Reproduce the lines of the records below, from the line containing "Viewport: 761px width, 532px" down to the line containing "(x=167, y=520)", both included. Omit the pictures from your answer.

**Dataset extract**

★ ★ ★ ★

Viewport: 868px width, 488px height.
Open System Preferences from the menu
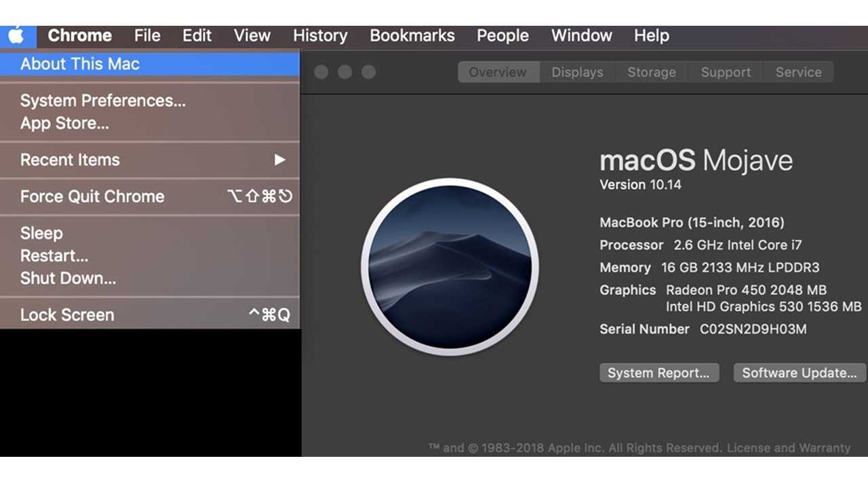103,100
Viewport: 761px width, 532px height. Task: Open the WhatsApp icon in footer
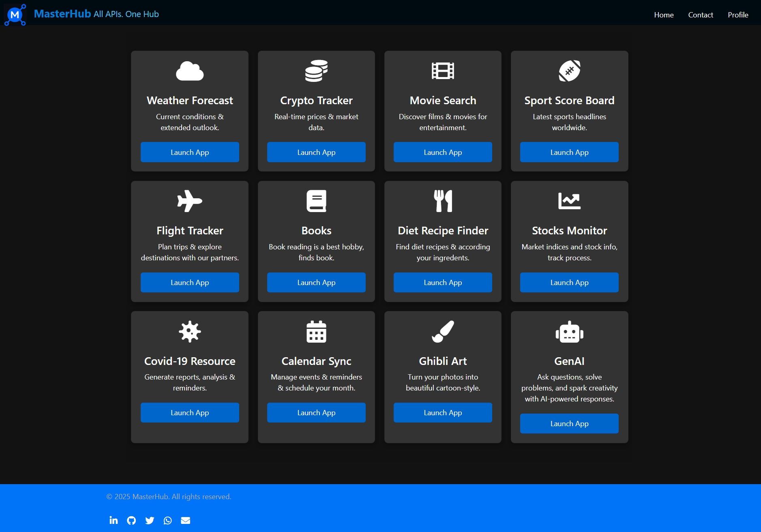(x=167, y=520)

★ ★ ★ ★

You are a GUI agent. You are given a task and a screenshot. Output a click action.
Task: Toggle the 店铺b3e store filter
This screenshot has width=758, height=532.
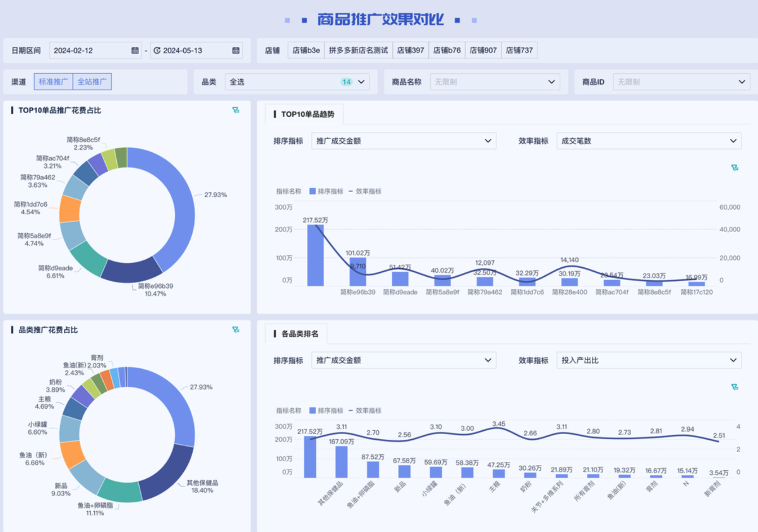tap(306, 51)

★ ★ ★ ★

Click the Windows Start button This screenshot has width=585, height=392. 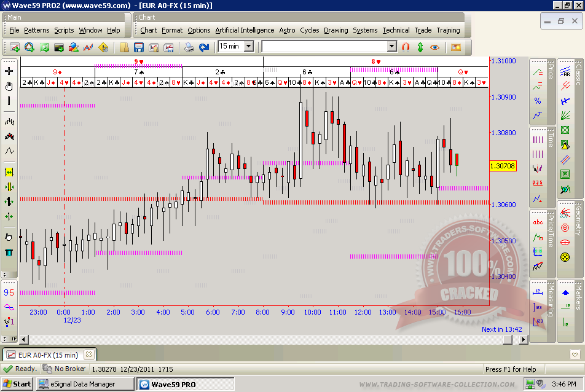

★ ★ ★ ★

**Solution to this exercise**
Viewport: 761px width, 532px height. Task: Open the WhatsApp icon in footer
(x=167, y=520)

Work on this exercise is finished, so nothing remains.